### [What you should do]
Count the lines in the listing below that contain the string "beside", matching case exactly, and reply with the number alone.

### [Dataset excerpts]
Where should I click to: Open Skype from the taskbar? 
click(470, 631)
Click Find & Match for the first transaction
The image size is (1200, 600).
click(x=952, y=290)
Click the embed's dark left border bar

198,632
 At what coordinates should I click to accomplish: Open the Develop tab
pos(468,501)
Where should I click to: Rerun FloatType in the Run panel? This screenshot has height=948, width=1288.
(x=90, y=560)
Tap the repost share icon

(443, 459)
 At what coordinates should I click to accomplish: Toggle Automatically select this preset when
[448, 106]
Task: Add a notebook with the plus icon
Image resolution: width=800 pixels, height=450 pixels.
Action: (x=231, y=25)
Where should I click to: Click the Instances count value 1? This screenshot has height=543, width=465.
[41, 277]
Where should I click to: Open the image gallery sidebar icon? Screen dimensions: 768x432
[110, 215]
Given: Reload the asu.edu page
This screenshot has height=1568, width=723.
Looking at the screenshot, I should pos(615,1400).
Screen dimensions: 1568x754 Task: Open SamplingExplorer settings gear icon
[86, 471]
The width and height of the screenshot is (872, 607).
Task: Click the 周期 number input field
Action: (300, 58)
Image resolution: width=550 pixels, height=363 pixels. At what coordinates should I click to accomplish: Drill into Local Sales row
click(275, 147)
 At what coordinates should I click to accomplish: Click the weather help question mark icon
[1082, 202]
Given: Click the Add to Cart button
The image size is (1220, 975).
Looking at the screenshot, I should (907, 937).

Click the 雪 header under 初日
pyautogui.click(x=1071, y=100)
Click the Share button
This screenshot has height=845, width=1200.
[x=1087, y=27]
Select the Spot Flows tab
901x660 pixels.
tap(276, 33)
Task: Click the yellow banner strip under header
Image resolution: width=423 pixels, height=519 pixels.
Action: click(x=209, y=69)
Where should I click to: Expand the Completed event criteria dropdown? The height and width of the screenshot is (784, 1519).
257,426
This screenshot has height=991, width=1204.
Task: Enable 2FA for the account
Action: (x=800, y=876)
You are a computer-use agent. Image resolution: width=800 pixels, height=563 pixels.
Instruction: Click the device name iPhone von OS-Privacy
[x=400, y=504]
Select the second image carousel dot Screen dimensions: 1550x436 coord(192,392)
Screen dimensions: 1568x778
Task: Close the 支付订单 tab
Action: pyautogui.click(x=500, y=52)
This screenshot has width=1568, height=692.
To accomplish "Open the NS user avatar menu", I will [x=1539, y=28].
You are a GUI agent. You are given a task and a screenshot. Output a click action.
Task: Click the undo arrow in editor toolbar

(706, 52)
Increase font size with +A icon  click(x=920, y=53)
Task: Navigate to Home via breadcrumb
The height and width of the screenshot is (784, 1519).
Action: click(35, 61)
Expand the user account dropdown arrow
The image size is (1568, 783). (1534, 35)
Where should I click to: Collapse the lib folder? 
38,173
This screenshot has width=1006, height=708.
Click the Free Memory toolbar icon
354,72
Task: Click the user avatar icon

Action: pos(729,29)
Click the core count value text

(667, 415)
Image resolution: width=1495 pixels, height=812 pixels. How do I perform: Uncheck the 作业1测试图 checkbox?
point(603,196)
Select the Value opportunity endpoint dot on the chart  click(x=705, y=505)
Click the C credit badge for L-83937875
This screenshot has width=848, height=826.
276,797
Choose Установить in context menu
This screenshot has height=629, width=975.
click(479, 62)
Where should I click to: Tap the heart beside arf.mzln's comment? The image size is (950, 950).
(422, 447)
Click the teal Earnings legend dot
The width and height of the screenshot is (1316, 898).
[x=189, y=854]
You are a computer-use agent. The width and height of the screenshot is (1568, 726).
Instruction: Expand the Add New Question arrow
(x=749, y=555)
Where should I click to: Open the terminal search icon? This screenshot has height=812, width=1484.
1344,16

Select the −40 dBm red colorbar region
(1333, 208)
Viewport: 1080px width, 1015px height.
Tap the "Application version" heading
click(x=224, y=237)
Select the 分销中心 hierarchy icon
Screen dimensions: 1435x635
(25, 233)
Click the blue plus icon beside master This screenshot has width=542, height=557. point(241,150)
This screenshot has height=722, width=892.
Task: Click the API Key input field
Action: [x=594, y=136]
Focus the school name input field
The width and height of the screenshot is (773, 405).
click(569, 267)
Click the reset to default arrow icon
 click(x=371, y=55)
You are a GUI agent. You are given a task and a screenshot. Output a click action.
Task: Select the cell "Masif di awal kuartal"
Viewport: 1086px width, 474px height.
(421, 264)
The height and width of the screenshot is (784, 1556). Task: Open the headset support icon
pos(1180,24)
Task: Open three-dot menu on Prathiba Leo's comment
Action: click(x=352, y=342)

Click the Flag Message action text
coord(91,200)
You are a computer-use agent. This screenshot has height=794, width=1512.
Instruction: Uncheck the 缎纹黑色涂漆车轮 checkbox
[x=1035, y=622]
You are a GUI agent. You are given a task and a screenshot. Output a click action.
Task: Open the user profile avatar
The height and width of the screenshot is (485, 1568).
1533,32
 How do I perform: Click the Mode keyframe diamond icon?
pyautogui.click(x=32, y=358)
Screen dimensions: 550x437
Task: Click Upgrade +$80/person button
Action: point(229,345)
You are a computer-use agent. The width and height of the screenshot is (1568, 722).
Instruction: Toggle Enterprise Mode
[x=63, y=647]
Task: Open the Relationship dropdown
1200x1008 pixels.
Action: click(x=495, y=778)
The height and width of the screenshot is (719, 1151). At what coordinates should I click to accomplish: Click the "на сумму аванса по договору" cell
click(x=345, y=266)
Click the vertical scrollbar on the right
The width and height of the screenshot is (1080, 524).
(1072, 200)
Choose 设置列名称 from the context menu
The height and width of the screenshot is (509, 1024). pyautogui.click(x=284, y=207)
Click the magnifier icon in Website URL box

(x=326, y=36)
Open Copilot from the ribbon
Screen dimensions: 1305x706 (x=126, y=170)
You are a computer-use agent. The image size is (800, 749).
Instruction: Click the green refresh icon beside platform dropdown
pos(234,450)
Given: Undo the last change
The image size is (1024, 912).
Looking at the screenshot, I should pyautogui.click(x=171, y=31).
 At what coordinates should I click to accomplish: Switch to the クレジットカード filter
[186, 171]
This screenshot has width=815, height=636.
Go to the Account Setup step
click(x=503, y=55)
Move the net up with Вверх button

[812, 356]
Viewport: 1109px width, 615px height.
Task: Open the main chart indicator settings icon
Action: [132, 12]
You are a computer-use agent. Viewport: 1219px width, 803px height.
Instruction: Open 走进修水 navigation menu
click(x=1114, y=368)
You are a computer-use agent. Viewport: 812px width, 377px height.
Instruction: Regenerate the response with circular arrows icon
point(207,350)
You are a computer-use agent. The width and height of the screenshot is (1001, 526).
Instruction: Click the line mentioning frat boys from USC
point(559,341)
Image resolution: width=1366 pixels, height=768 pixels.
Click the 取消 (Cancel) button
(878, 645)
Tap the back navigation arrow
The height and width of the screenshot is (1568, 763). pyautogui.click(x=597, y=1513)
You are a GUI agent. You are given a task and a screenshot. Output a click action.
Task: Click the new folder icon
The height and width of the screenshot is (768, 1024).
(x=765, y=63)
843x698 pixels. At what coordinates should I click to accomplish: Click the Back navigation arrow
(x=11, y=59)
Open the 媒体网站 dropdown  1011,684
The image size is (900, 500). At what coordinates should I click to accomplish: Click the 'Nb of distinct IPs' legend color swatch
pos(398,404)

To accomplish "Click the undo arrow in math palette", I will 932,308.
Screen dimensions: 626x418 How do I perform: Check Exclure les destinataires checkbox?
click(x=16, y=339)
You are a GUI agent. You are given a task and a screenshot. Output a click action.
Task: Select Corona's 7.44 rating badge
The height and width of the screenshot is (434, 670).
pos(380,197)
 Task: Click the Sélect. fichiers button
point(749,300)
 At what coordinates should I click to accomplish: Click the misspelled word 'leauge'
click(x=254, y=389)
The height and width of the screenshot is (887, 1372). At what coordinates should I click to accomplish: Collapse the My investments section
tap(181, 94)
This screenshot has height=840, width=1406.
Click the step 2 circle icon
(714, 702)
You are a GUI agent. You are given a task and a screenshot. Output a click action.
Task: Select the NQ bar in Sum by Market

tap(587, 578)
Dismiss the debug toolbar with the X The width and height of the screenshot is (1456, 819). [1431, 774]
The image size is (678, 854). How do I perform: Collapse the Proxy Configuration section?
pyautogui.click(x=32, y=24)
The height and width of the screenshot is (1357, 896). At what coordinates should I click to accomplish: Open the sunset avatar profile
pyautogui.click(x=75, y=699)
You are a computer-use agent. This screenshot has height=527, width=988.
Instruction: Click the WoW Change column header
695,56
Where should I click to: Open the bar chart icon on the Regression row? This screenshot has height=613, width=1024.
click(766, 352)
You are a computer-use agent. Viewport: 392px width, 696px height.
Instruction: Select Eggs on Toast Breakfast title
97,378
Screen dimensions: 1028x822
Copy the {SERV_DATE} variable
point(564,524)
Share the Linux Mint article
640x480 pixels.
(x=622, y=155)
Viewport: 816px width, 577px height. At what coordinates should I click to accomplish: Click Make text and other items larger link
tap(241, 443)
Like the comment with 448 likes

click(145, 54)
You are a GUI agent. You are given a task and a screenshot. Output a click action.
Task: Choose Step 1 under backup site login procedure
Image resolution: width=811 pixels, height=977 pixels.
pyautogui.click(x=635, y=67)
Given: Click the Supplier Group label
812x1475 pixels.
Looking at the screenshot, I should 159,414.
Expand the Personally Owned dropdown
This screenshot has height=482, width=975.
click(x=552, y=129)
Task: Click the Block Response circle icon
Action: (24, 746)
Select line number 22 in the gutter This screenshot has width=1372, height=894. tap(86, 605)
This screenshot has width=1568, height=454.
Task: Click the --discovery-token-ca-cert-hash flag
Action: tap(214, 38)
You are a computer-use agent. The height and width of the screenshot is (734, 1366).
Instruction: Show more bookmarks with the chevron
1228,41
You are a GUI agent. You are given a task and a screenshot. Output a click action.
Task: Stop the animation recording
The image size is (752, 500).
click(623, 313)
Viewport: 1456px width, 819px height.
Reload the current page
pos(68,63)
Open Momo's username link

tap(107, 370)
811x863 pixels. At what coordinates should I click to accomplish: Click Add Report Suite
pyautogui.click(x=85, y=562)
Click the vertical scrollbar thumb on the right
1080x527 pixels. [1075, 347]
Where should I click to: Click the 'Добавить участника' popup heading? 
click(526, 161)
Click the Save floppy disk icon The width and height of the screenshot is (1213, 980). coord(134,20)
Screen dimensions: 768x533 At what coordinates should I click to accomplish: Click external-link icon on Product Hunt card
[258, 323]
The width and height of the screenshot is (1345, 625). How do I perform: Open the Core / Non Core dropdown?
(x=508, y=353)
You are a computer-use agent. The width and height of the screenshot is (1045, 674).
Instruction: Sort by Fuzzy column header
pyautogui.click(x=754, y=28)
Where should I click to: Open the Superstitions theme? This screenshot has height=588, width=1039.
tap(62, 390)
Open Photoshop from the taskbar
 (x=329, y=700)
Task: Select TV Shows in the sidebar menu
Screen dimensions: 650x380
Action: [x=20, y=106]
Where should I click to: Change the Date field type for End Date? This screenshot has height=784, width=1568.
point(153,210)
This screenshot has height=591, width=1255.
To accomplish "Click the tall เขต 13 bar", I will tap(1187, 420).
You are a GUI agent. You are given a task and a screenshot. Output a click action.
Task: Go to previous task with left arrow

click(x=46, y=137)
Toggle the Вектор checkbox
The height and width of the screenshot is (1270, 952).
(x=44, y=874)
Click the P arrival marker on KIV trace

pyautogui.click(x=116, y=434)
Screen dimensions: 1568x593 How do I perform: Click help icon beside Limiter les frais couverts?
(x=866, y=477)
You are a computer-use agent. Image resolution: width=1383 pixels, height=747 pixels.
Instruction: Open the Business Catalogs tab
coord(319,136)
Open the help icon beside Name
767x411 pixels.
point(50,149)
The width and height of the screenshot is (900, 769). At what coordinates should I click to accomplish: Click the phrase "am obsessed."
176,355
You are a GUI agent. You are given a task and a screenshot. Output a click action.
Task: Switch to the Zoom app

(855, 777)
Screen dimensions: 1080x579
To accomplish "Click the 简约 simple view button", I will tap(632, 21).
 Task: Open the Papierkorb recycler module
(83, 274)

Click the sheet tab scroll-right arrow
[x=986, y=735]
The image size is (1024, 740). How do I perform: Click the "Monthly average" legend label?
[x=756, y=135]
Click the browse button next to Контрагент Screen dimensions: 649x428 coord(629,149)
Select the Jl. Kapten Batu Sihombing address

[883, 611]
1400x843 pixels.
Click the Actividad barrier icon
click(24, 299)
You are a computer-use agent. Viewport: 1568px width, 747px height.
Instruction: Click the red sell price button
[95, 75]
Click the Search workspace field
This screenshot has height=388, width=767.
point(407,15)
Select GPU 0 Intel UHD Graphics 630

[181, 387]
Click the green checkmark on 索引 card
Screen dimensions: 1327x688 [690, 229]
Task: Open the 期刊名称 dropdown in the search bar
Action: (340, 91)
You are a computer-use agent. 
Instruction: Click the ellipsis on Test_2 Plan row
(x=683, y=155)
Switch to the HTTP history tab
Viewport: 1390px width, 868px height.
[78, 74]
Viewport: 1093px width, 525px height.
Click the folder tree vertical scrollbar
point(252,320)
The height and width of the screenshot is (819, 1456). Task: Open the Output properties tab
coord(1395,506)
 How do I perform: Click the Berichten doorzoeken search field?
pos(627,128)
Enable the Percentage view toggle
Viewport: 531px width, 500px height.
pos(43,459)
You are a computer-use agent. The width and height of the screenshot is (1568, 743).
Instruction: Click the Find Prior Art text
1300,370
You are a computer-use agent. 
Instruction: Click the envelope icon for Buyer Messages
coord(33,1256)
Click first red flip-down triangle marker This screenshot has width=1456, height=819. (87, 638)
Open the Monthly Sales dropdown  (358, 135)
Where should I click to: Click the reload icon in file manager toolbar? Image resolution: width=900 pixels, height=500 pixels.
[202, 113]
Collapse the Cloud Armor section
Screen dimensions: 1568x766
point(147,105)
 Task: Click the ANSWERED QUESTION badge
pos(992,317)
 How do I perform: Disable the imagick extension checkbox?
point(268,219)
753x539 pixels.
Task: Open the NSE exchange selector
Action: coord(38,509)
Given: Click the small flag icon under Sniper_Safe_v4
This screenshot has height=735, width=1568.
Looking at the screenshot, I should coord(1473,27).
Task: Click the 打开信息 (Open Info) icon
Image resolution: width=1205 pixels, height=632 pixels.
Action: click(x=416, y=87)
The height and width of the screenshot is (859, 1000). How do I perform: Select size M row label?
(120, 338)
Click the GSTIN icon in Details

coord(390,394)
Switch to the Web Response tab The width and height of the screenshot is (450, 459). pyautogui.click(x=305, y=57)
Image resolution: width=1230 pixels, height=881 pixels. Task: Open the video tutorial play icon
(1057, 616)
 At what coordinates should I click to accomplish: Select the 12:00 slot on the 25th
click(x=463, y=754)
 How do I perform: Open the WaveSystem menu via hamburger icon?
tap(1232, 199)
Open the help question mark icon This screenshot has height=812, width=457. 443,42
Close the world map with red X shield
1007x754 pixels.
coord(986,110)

### [Output below]
5